Müslüman, kindar olmaz!..

Hazret-i Osman’ın güzel hâllerinden birisi de; Müslümânları hased etmemesi, onlara karşı kin beslememesi, sû-i zân etmemesi, her belâ, musibet anında öfkesini yutması, sabretmesidir.
Hıkd kin tutmak, Hased başkasında bulunan ni’metin kendinde olmasını istemektir ve kötü huylardandır. Hazret-i Osman’ın güzel hâllerinden birisi de, Müslümânları hased etmemesi, onlara karşı kin beslememesi, sû-i zân etmemesi, her belâ, musibet anında öfkesini yutması, sabretmesi ve kimseye şikâyet etmemesidir.
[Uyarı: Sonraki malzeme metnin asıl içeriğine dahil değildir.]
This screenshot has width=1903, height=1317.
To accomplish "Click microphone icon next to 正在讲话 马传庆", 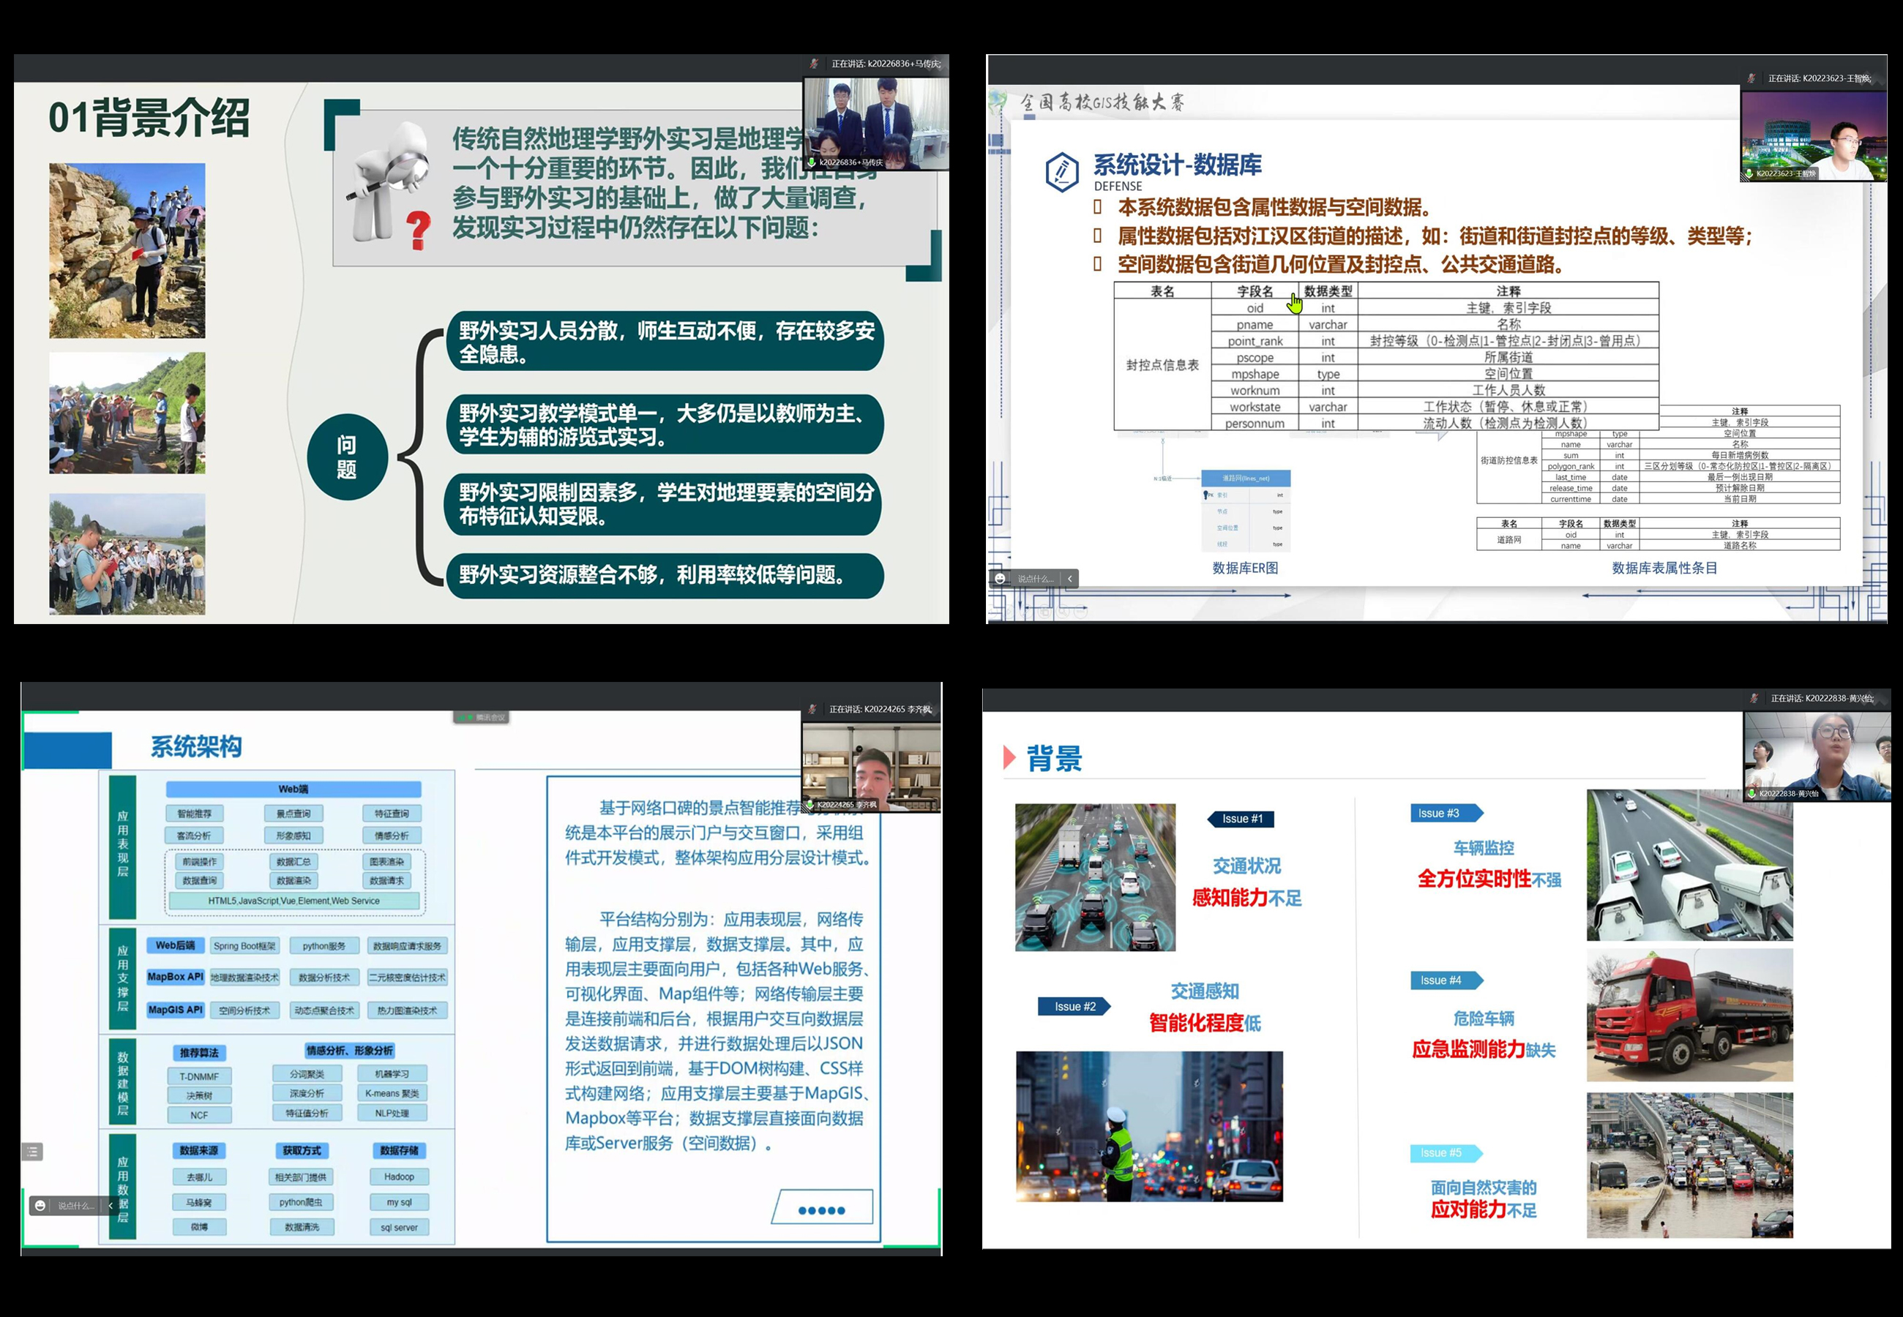I will (815, 64).
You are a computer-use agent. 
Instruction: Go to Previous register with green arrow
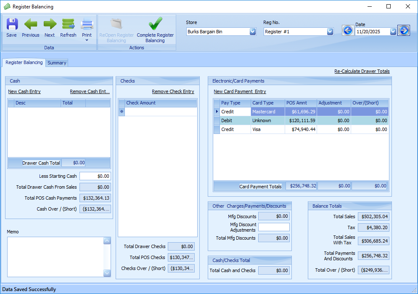coord(31,24)
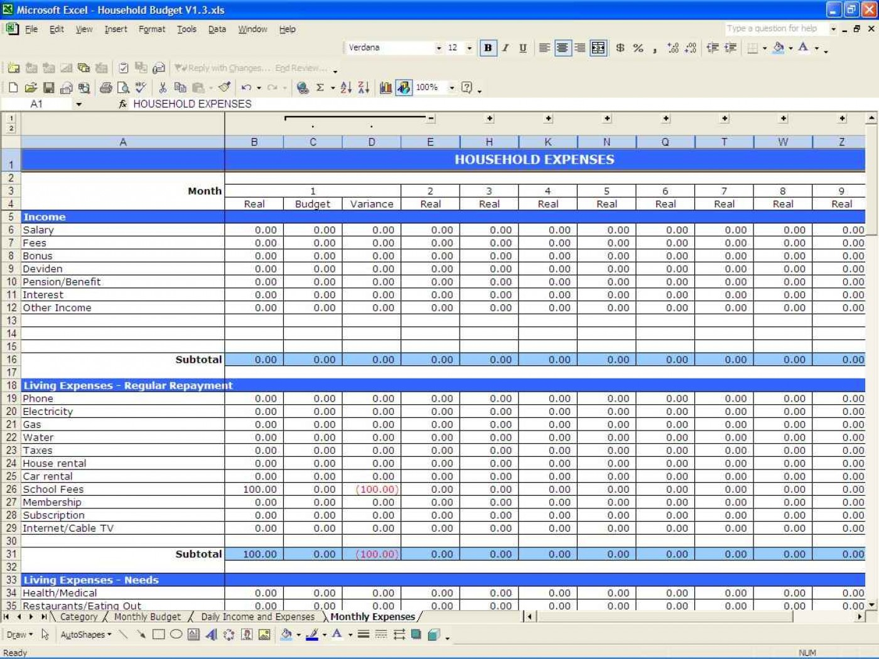Screen dimensions: 879x659
Task: Open the Print Preview tool
Action: (124, 88)
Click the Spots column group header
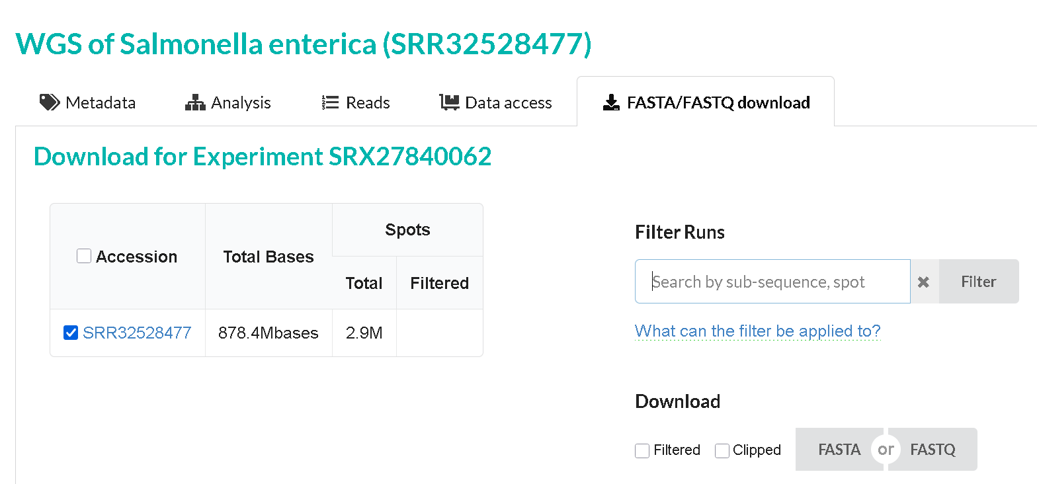Viewport: 1037px width, 484px height. click(x=407, y=230)
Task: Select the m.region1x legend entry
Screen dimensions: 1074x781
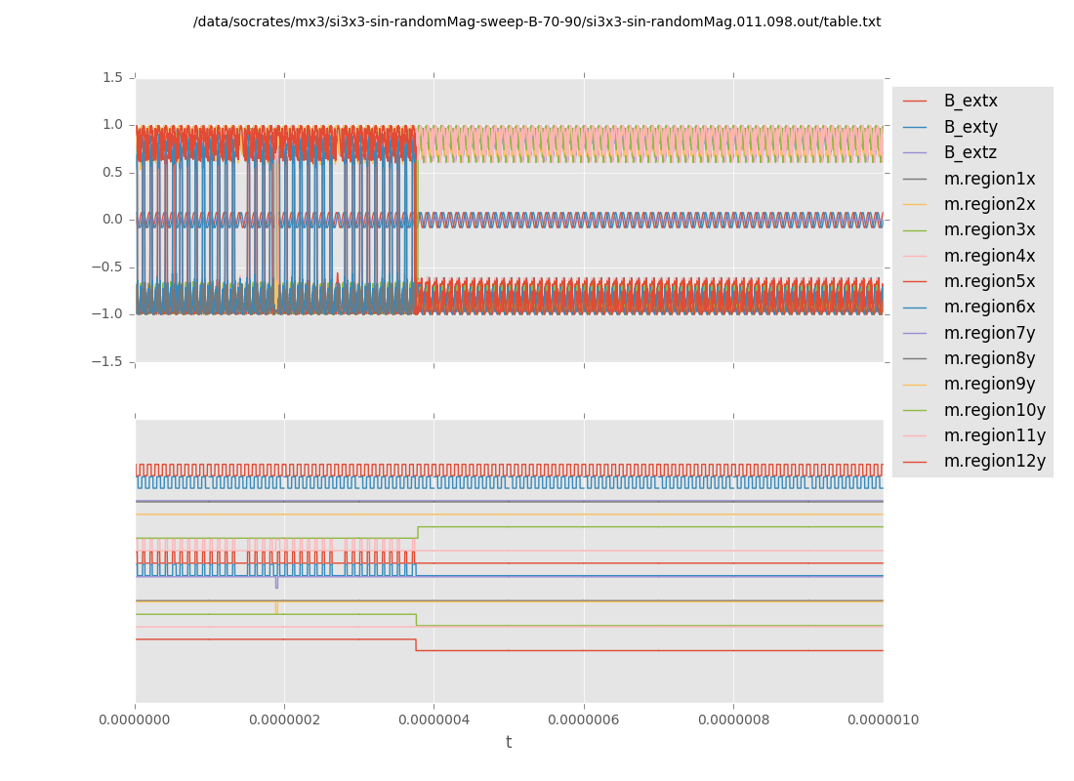Action: click(x=989, y=179)
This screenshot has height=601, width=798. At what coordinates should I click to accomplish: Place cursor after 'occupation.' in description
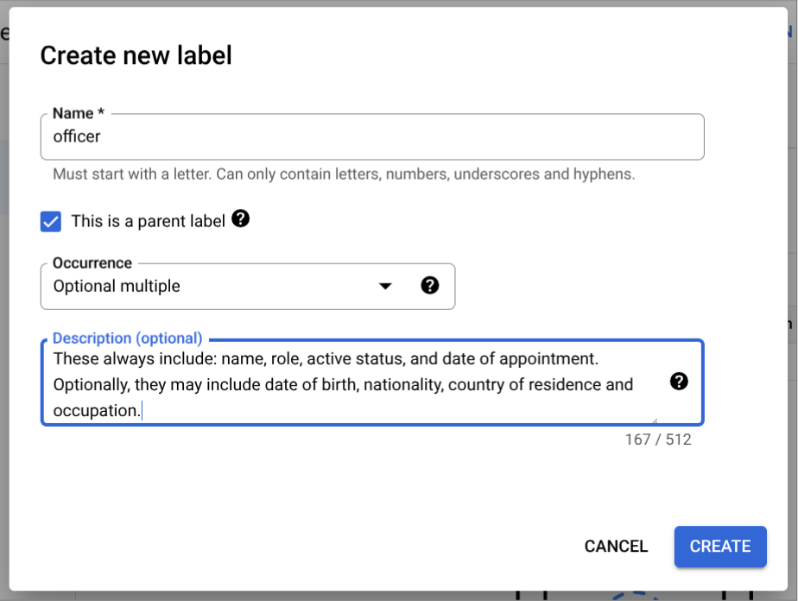[x=143, y=411]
Hasan bin Sehl hazretleri anlatır:

“Bir gün çocuklar, hazret-i Behlül’ü taşa tutmuşlardı. Atılan taşlardan birisi vücuduna isabet edip kanatınca;
-Ey çocuklar! Ben, Allahü teâlâya tevekkül ettim. O elbette bana kâfidir. O ne güzel vekildir. Ancak Allahü teâlâya yaklaşmak insana rahatlık verir. İnsanlara ezâ ve cefâ yapanlar hiç merhametli olur mu? dedi. Ben dayanamadım;
-Ey Behlül, çocuklar sana taş attıkları hâlde, sen onlara merhamet ediyorsun. Bu nasıl iştir? dedim. O da;
-Sus! Allahü teâlâ, benim üzüntü ve acımı, onların da sevincinin çokluğunu elbette biliyor. Bâzımızı, bâzımıza bağışlaması umulur, buyurdu.”
Ebû Abdullah Seczî hazretleri;
“Evliyânın alâmeti üçtür: Birincisi, derecesi yükseldikçe, tevâzusu, alçak gönüllülüğü artar. İkincisi, elinde imkân bulunduğu hâlde dünyaya değer vermez, düşkün olmaz. Üçüncüsü, intikam almaya gücü yettiği hâlde merhametli ve insaflı davranarak intikam almaz” buyurmuştur.
Süfyân-ı Sevrî hazretleri de buyuruyor ki:
“Büyük-küçük herkese merhametli ol. Akraban ile alâkayı kesme. Sana gelmeyene, sen git. Akraban, seninle alâkayı kesse de, sen kesme. Sana zulmedeni affet. Az konuş, kalbin yumuşak olur, katılaşmaz. Dünyaya hırslı olma, hasedci olma, anlayışın süratli olur. Herkesi kötüleyici ve suçlayıcı olma, insanların dilinden kurtulursun. Şefkatli ve merhametli ol, herkes seni sever. Allahü teâlânın yaptığı taksime râzı olup, rızkından memnun olursan, gönlü zenginlerden olursun. Allahü teâlâya tevekkül et, kuvvetli olursun. Alçak gönüllü ol, sâlih amelleri tamamlamış olursun. Acırsan, her şey sana acır.”
Netice olarak Yûsuf bin Esbât hazretlerinin buyurduğu gibi:
“Güzel ahlâkın alâmetleri; arkadaşının söylediğine itiraz etmeyip, kabul etmek. Kendine, herkese ve hattâ her mahluka karşı merhametli ve insaflı olmak. Kimsenin aybını araştırmamak. Başkasında bir kusur görünce, dalgınlıkla olmuştur, istemeyerek yapmıştır diyerek iyiye yormak. Kendisinden özür dileyenlerin özürlerini kabul etmek. Başkalarından gelen sıkıntı ve eziyetlere sabır ve tahammül etmek. Başkalarının kusurlarını araştırmak yerine, kendi kusur ve kabahatlerini düşünüp araştırmak, düzeltmeye çalışmak. Büyük-küçük herkese karşı edebli, tatlı dilli, güler yüzlü olmaktır.”

Comments are closed.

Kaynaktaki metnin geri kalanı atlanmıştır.